Re: HP Procurve NPS RADIUS authentication issue

hi all,

i'm in the same situation....try all the commands possible...

with "aaa authentication login privilege-mode" i can't login, but if i remove this command i'm able to login with operator privileges.

 

how can i fix on NPS?

 

thanks,

fabio

SiskinMike
New Member

Re: HP Procurve NPS RADIUS authentication issue

I am having the same issue with a 5412R and latest 16.01.0006 firmware.  I don't mind logging in twice on a ssh session to get to manager mode however for some of our helpdesk guys they need the web ui.  It appears there is no way to get manager access without using this command on the gui.

no aaa authentication login privilege-mode     -  and radius works fine

with    aaa authentication login privilege-mode    enable it will not login.

The radius server is Windows Server 2012R2.

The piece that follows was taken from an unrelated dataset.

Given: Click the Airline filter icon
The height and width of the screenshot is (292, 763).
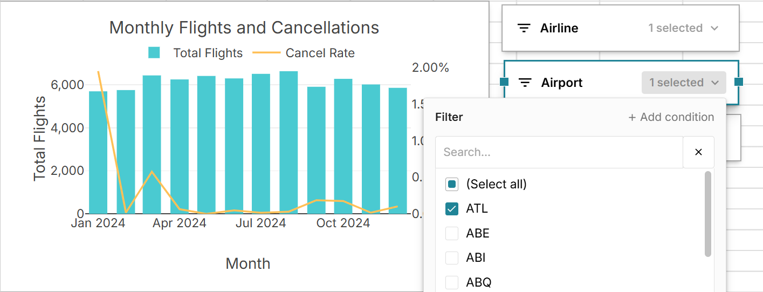Looking at the screenshot, I should [524, 28].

Ive tried various Authentication methods.  Framed-Protocol is set to PPP and Service-Type is set to Administrative

EricAtHP
Esteemed Contributor

Re: HP Procurve NPS RADIUS authentication issue

Hi Mike,

I don't have a 5400R but I tested on a 3800 with KA.16.01.0006 and it is working for me. I have attached a screenshot of my NPS Network Policy. You might also check the RADIUS logs to verify it is using the policy you think it is. Go to Event Viewer - Custom Views - Server Roles - Network Policy and Access Services.

My switch config is very simple. The interesting parts are:

radius-server host <IPADDR> key "RADIUSKEY"
aaa authentication login privilege-mode
aaa authentication ssh login radius
aaa authentication ssh enable radius

If this doesn't help, can you share your switch config and your NPS config.

As one last test. I have seen an issue twice now where an upgrade to 16.01 caused some wierd corruption in the config and when we copied the config off to a TFTP server and then back again, everything started working.